GIVEN INFORMATION:
####################

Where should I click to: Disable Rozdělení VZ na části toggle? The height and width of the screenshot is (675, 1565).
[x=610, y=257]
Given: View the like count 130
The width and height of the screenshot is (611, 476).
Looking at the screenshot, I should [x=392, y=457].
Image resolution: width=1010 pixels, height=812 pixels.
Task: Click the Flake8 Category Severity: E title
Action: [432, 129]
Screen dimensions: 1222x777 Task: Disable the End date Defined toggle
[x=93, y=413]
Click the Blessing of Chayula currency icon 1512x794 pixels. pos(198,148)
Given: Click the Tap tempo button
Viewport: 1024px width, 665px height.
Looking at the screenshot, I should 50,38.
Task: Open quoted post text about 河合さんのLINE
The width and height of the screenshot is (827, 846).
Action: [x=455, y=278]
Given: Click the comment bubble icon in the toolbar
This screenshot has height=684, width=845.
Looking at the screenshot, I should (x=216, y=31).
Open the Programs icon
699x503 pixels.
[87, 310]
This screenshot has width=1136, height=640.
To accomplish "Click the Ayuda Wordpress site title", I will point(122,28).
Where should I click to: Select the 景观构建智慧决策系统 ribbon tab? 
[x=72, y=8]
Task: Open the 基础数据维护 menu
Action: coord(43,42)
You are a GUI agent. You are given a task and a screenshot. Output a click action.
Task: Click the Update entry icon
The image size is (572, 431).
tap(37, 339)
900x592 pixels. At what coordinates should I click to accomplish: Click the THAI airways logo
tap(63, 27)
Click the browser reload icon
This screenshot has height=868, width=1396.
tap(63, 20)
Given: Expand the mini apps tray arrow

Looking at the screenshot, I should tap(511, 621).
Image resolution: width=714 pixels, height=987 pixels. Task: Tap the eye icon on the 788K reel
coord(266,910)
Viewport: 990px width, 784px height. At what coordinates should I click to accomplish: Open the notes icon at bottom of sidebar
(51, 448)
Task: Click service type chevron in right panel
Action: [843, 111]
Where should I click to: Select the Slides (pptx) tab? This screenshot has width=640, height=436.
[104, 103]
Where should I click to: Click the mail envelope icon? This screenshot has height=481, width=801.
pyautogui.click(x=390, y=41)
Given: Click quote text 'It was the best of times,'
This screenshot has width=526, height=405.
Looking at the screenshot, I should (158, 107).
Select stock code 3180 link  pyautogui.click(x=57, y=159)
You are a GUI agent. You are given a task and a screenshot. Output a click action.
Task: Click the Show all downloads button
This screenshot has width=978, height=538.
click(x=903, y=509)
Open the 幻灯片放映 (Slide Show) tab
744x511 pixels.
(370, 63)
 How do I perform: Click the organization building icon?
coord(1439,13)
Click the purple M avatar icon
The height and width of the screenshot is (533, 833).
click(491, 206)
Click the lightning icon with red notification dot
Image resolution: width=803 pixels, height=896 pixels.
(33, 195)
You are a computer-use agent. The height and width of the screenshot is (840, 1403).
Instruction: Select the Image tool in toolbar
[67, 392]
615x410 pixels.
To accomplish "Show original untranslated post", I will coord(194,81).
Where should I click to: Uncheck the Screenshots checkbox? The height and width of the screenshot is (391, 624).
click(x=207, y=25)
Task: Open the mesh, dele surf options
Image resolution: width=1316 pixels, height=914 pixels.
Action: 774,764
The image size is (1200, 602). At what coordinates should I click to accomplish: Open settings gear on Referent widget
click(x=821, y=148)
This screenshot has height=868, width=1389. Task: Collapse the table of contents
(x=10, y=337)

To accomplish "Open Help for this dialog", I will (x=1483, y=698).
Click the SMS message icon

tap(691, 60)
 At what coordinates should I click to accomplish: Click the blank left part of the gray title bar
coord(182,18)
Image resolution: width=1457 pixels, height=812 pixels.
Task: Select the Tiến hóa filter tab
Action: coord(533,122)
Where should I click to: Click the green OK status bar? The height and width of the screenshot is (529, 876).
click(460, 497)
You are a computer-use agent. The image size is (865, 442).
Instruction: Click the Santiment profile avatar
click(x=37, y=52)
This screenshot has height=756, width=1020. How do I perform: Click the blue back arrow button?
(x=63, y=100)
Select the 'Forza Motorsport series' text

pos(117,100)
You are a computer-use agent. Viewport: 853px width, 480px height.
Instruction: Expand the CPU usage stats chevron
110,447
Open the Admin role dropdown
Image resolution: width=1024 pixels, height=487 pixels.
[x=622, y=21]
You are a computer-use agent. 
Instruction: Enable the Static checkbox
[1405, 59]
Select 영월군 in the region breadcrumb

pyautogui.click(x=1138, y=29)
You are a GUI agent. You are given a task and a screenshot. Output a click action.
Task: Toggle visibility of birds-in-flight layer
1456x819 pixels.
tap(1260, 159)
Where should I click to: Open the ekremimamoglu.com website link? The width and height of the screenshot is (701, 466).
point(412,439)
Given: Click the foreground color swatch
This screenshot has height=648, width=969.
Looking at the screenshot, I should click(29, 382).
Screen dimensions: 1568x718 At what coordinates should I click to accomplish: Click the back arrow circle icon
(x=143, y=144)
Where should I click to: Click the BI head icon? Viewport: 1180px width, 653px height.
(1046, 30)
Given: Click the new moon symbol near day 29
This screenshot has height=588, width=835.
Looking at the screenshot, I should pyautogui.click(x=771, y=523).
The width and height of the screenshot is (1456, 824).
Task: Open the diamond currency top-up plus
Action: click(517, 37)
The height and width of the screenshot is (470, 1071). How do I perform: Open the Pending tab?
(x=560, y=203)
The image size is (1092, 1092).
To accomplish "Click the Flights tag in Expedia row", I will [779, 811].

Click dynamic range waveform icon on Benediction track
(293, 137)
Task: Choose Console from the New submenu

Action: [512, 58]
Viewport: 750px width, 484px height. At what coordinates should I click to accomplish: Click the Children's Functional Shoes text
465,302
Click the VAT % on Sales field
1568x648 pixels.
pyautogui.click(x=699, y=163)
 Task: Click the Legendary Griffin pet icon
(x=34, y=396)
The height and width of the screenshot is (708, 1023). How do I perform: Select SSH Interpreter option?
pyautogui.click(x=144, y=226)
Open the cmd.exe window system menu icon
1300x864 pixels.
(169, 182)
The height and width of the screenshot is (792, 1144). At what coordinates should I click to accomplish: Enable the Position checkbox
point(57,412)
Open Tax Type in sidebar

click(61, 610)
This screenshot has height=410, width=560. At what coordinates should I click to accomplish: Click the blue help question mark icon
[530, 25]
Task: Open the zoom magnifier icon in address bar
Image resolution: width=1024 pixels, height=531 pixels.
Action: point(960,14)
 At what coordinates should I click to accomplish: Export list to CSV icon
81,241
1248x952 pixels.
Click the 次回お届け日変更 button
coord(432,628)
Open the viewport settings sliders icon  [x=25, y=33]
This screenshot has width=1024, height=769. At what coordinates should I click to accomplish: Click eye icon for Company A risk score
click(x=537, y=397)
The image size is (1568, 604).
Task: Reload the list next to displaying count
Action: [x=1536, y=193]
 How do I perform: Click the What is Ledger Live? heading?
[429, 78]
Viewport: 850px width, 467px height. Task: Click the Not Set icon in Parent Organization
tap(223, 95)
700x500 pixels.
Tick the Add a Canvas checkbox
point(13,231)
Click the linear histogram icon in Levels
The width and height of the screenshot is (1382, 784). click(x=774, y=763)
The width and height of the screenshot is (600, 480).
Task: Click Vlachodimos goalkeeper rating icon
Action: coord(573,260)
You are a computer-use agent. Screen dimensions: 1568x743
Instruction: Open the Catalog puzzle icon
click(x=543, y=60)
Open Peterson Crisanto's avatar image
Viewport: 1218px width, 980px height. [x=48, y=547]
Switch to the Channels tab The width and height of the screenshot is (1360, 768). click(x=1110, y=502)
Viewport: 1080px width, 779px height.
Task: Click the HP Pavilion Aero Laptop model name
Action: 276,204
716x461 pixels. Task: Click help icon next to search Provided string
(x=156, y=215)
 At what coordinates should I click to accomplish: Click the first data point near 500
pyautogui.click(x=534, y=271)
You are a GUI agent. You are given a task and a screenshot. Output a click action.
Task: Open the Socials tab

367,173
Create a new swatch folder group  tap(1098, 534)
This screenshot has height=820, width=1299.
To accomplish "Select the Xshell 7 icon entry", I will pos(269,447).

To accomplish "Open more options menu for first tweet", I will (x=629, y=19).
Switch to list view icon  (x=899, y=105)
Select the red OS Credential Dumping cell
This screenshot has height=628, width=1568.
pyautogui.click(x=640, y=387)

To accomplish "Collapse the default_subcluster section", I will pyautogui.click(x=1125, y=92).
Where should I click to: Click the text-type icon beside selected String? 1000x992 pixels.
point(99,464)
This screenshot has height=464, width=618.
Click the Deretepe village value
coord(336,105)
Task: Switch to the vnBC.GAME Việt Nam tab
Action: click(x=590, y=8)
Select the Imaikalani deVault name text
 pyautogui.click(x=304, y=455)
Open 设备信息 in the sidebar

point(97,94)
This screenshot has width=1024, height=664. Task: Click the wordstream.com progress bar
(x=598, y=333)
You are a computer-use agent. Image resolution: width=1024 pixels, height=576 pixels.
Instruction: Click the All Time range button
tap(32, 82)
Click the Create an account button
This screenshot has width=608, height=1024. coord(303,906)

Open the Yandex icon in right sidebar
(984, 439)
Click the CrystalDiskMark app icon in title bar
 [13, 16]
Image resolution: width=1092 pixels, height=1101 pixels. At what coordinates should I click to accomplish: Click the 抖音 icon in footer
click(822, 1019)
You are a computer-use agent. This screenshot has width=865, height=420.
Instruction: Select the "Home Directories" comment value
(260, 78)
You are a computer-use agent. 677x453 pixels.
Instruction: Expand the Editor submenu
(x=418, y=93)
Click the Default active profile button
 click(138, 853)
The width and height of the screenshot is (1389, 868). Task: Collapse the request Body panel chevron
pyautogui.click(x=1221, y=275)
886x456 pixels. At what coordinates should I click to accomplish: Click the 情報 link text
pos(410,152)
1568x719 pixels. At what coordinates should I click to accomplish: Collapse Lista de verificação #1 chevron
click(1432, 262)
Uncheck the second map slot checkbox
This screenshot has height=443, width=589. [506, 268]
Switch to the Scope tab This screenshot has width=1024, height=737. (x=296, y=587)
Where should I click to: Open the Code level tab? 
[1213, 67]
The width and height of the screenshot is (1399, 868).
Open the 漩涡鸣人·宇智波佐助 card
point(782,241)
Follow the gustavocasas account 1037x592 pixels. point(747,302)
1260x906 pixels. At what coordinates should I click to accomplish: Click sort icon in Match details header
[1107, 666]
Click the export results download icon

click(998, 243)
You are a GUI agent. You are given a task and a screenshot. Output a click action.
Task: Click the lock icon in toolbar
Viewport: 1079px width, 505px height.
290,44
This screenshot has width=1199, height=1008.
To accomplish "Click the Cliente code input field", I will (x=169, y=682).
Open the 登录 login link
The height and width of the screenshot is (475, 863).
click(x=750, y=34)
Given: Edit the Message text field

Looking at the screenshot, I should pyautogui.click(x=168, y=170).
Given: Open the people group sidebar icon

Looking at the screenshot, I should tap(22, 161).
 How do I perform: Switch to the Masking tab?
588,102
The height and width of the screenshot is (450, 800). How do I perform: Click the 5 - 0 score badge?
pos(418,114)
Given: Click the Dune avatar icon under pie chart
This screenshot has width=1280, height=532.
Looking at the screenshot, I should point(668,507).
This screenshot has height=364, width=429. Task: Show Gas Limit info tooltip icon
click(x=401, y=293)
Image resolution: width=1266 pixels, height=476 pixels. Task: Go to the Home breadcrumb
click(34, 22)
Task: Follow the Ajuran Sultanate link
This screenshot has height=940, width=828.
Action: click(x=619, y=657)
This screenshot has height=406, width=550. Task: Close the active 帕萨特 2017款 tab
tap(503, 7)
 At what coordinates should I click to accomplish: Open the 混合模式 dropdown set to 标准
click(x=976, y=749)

####################

EXERCISE DESCRIPTION:
The line containing "Click the browser reload icon" marks the end: copy exactly every line from the top of the data above down to it, that line included.

RESULT OF THE EXERCISE:
Where should I click to: Disable Rozdělení VZ na části toggle? The height and width of the screenshot is (675, 1565).
[x=610, y=257]
Given: View the like count 130
The width and height of the screenshot is (611, 476).
Looking at the screenshot, I should [x=392, y=457].
Image resolution: width=1010 pixels, height=812 pixels.
Task: Click the Flake8 Category Severity: E title
Action: [432, 129]
Screen dimensions: 1222x777 Task: Disable the End date Defined toggle
[x=93, y=413]
Click the Blessing of Chayula currency icon 1512x794 pixels. pos(198,148)
Given: Click the Tap tempo button
Viewport: 1024px width, 665px height.
Looking at the screenshot, I should 50,38.
Task: Open quoted post text about 河合さんのLINE
The width and height of the screenshot is (827, 846).
Action: [x=455, y=278]
Given: Click the comment bubble icon in the toolbar
This screenshot has height=684, width=845.
Looking at the screenshot, I should (x=216, y=31).
Open the Programs icon
699x503 pixels.
[87, 310]
This screenshot has width=1136, height=640.
To accomplish "Click the Ayuda Wordpress site title", I will point(122,28).
Where should I click to: Select the 景观构建智慧决策系统 ribbon tab? 
[x=72, y=8]
Task: Open the 基础数据维护 menu
Action: coord(43,42)
You are a GUI agent. You are given a task and a screenshot. Output a click action.
Task: Click the Update entry icon
The image size is (572, 431).
tap(37, 339)
900x592 pixels. At what coordinates should I click to accomplish: Click the THAI airways logo
tap(63, 27)
Click the browser reload icon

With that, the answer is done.